British sailor and polar explorer (1888–1974)

Charles J. Green (24 November 1888 – 26 September 1974), also known as Charlie Green, was a British ship's cook who took part in Sir Ernest Shackleton's Imperial Trans-Antarctic Expedition as the cook for the Weddell sea party on board the Endurance. The son of a master baker, Charles learnt to bake, but ran away at the age of 22 to join the Merchant Navy. At an unknown time in his life, Green had an accident which resulted in the loss of one of his testicles. This resulted in Green having a somewhat squeaky and high-pitched voice, which was the source of jokes amongst his fellow crew aboard the Endurance. Whilst in Buenos Aires on board the Andes in October 1914, he heard word that Shackleton had fired the expedition's cook, for drunkenness, and was subsequently hired. Green was described as "conscientious almost to the point of being single-minded" with a "frail" disposition.

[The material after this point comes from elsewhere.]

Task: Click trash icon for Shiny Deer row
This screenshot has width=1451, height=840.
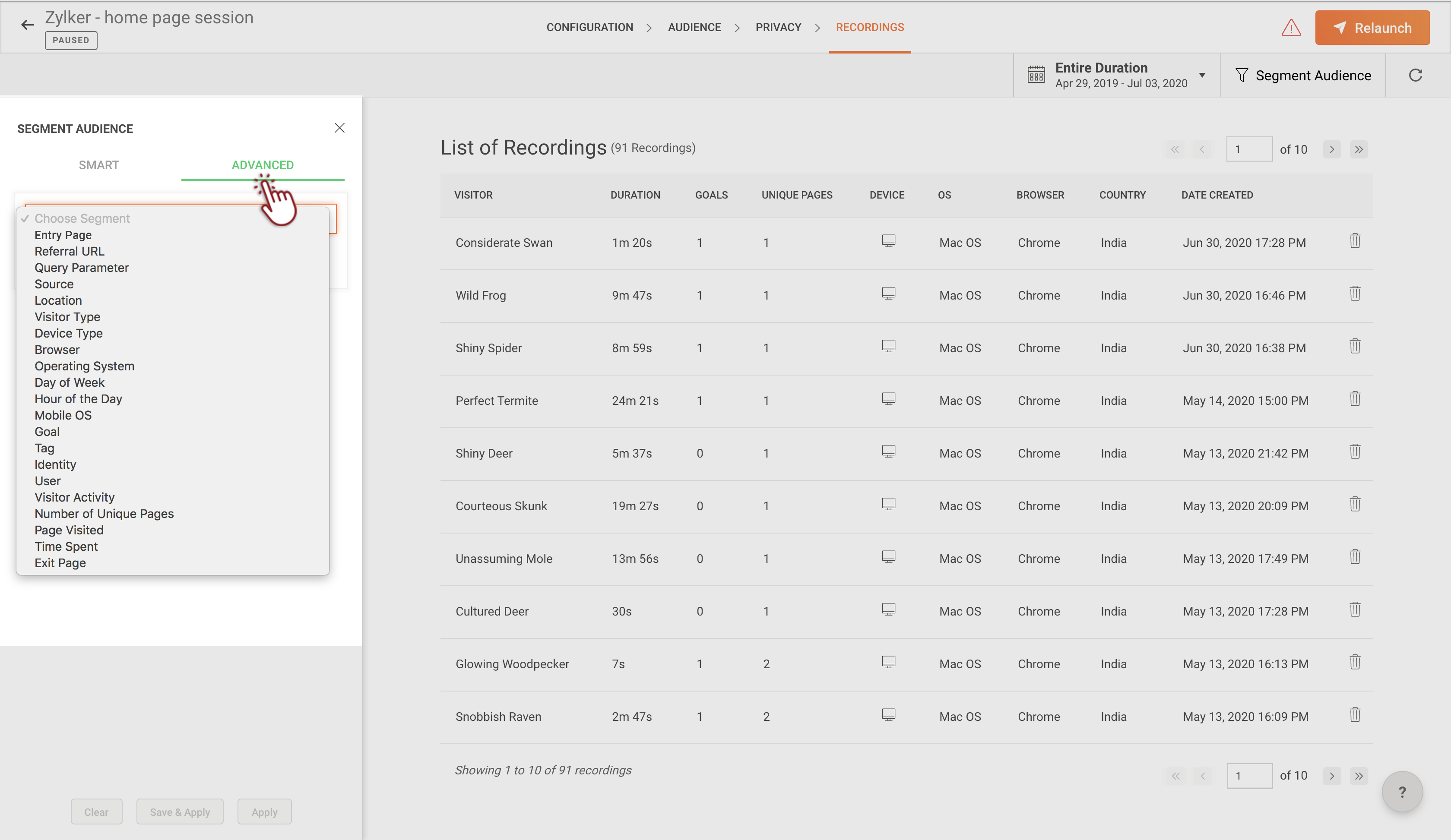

During the expedition, Green was assisted by able seaman Perce Blackborow, who had come on board as a stowaway. Green, though subject to "ribbing" from his crew mates, was nonetheless looked upon as a well-liked member of the expedition. His nicknames onboard included Chef or Cookie. He was also sometimes called "Doughballs" due to his high-pitched voice. During the three hours a day that the men worked during their time stuck in the Antarctic pack ice, Green and Blackborow were working day and night in the galley. When the ship sank after being trapped in the ice, he continued to cook for the crew during their camps on the ice, with limited equipment which included a blubber stove. A few days after the crew arrived on Elephant Island, Green collapsed from exhaustion, and was ordered to rest until he recovered.

After the crew were rescued, Green returned to England, though with great difficulty acquiring passage. Upon his arrival, he discovered his parents had cashed out his insurance policy, and his girlfriend had married another man. He joined the Royal Navy as a cook, taking part in World War I. He was wounded in August 1918 whilst serving on the Destroyer H.M.S. Wakeful, and re-joined the Merchant Navy in 1919.

Green was invited to re-join Shackleton on another expedition to Antarctica, the Shackleton–Rowett Expedition, along with many other crew members from Endurance. During this trip, Shackleton gave Green a set of lantern slides before his death shortly after arrival at South Georgia. The expedition continued without Shackleton, but was not a great success. After returning to England in 1922, Green once again rejoined the Merchant Navy, working on board a variety of ships until his retirement in 1931. Green would use the slides given by Shackleton years before to give lectures and tours about the Endurance expedition later in life.

He became a Fire Watcher during World War II within the city of Hull.

Green was one of the last surviving members of the Endurance crew, and attended the 50th Anniversary reunion in 1964 with the two remaining survivors. He died at the age of 85 of peritonitis in Hull.